Nel frattempo Yad Vashem aveva raccolto anche altre testimonianze. Quella di Renzo Ventura, secondo cui la madre Marcella e i suoi genitori avevano ricevuto da Bartali documenti falsi, su iniziativa della rete organizzata dal cardinale Elia Dalla Costa (proclamato nel 2012 ‘Giusto fra le Nazioni’). C’era anche la testimonianza del sopravvissuto Giorgio Goldenberg-Paz, secondo cui Bartali mise un alloggio a disposizione dei genitori. Anche il cugino di Goldenberg, Aurelio Klein, riferì di documenti falsi inoltrati da Bartali.

Gli italiani riconosciuti quali Giusti fra le Nazioni sono oltre 730. L’iter che hanno dovuto superare non è stato di poco conto. Per loro, come per gli altri Giusti, è stato necessario stabilire che con il loro intervento attivo avevano salvato ebrei dalla morte e dell’internamento in campi di sterminio. Che inoltre avevano rischiato la propria vita o la propria libertà per soccorrere quegli ebrei. Che le loro motivazioni erano del tutto altruistiche: ossia che non era stato promesso loro alcun compenso o beneficio. Lo stadio più difficile è quello delle prove concrete: sempre più difficile da trovare, sia per il tempo trascorso sia perché le operazioni di salvataggio richiedevano una assoluta segretezza. Una volta che la apposita Commissione presieduta da un giudice della Corte suprema abbia confermato la onorificenza, il nome del Giusto viene inciso sul muro che costeggia uno dei viali del Mausoleo a perpetua memoria della sua figura.
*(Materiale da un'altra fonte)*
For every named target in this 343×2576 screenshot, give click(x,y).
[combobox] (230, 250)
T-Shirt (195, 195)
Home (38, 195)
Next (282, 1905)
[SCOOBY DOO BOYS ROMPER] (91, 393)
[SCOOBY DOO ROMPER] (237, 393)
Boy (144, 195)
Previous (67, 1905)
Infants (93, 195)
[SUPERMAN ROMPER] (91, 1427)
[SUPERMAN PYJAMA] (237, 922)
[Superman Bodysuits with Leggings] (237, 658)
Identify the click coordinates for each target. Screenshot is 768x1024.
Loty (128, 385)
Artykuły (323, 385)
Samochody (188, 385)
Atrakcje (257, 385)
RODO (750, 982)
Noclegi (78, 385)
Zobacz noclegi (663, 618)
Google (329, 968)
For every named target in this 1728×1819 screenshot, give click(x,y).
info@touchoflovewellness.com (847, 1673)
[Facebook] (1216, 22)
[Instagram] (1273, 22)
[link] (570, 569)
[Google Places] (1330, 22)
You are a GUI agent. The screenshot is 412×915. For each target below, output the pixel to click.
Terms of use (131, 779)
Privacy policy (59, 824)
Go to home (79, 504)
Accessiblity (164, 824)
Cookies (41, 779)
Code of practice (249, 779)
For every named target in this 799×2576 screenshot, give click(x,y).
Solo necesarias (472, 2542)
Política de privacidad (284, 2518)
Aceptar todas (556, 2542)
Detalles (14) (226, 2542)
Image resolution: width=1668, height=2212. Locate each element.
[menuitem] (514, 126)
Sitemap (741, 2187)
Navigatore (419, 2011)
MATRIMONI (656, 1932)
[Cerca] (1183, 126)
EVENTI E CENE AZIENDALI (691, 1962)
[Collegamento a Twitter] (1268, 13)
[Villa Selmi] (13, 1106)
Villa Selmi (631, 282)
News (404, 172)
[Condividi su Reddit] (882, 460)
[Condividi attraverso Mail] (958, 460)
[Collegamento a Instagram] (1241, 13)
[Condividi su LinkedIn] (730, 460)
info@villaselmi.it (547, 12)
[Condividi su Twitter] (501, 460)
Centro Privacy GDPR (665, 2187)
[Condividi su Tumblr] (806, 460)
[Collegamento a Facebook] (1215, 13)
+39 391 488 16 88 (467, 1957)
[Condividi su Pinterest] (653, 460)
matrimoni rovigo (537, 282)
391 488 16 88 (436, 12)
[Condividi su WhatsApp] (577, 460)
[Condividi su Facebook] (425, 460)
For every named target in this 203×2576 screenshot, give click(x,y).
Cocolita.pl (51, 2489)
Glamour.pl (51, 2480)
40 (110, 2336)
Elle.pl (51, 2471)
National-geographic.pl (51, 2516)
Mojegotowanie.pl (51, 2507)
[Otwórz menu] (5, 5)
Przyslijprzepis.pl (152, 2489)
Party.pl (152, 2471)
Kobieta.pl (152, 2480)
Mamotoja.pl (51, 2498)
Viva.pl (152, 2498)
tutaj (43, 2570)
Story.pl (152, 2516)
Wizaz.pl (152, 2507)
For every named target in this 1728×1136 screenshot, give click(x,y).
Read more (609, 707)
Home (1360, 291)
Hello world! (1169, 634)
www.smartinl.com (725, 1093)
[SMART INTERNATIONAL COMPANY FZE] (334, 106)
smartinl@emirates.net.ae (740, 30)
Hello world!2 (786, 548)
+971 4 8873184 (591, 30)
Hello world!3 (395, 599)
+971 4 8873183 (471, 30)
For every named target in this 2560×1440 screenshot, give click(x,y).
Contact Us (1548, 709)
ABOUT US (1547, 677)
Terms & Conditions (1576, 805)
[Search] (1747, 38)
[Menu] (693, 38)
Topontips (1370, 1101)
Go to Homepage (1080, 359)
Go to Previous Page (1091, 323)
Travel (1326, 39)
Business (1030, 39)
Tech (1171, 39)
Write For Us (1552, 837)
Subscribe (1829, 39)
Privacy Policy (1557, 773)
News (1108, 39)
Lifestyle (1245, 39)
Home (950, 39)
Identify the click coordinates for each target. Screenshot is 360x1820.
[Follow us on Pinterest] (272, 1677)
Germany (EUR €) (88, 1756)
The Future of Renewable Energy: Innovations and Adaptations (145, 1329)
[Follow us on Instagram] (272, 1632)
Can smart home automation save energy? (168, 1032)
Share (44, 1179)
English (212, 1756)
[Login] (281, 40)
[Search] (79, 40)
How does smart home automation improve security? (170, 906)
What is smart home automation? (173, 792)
Su Bartali, a Yad Vashem, c’è anche la testimonianza indiretta di Giulia Donati, originaria di Firenze. Da giovane era nascosta con i genitori a Lido di Camaiore. Un giorno alla porta si presentò inaspettamente un ciclista e la donna anziana che nascondeva quella famiglia lo respinse. Solo a posteriori si venne a sapere che probabilmente si trattava di Bartali. In punto di morte Donati aveva ormai dimenticato del tutto quanti le avevano provocato sofferenze durante le persecuzioni razziali. Invece ricordava ancora con devozione – malgrado il progressivo annebbiamento della memoria – i suoi benefattori di allora: non solo il celebre Bartali, ma anche alcuni altri ancora fra cui la ‘Beppa’. Era la signora Giuseppina Parronchi, portinaia della sua casa di Firenze, che consegnava ai genitori razioni di cibo.